Both metrics are good in describing the better
cases and the worst ones (where the prediction is
very close to the target and when the prediction
is far from it), but neither is appropiate in
dealing with intermediate cases, which are by far
the most usual ones. In the following graphics is
shown in black the target curve, or the actual
evolution of the ups and downs of the market
index direction. In red and yellow are two
"toy" predictions, built in order to
show how general accepted metrics fail to
describe accuracy of forecasts.
|
|
|
|
The DS is just the ratio between
the right hits over the total number of movements
expressed in percentage.
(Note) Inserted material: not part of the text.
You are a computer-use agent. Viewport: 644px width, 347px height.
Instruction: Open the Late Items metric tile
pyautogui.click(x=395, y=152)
It is commonly accepted
that a prediction with DS over 50% has to be good
and under 50%, bad and the higher the ratio the
best the prediction. However, as depicted in the
first figure, if the target evolution of ups and
downs is the black curve, the red prediction
seems, by naked eye appreciation, far better than
the yellow one. The DS shows here (picture above)
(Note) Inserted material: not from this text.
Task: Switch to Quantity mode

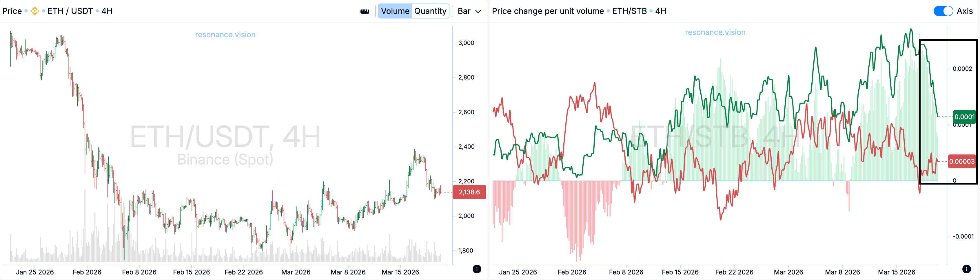Action: coord(430,11)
its failure to evaluate a good prediction: DS for
the red curve is 33.33% although it captures very
well the main features of the target. It shows
first an erratic behavior, then an ascending
trend, the turning point, the downturn, and
erratic again. The DS for the yellow curve, which
fails to describe any characteristic of the
target, is 42.85%. One could easily argue that
this is an example built on purpose, and it is.
Anyway, always, while trying to evaluate the
accuracy using the DS in any
"intermediate" case, the DS will be
polluted in more or less degree with this defect. |
| |
|
|
The same occurs for the RMSE. The
RMSE is the summation of the squares of the
differences between the target value and the
prediction, normalized by the square root of N,
the number of data points. A good prediction has
a RMSE as low as possible. However, as depicted
in the second figure (above), if the target
evolution of ups and downs is again the black
curve, the red prediction seems, by naked eye
appreciation, far better than the yellow one. The
RMSE shows here its failure to evaluate a good
prediction: RMSE for the red curve is 2.0
although it captures very well the main features
of the target. It shows good agreement with the
target curve (in black), in locating the turning
points and trends. The RMSE for the yellow curve,
which fails to describe any characteristic of the
target, is 1.9518. From this analysis it can be
inferred that neither the DS nor the RMSE are
good to evaluate which prediction is better in
intermediate cases in which the target value is
not very close nor very far from the solution
under scrutiny. In those cases the better way is
to evaluate the euclidean distance from the
turning points of the target to the turning
points of the solution, but unfortunately
determining which points are turning points is
something subjective, so this metric is not very
well defined or at least it will depend on some
parameters while both RMSE and DS are parameter
free. Finally it results that a good way to
evaluate good predictions is comparing patterns
by naked eye.
When trying to compare graphics of forecasts in order to evaluate
their accuracy in terms of a number, it must be kept in
mind the main purpose of the forecast itself. The predictions
shown in this site try to forecast the directions of the market,
with special attention in locating the turning points. In this sense
we do not try to replicate exactly the pattern of daily ups and downs, but
the general tendency, upward, downward or with no direction defined.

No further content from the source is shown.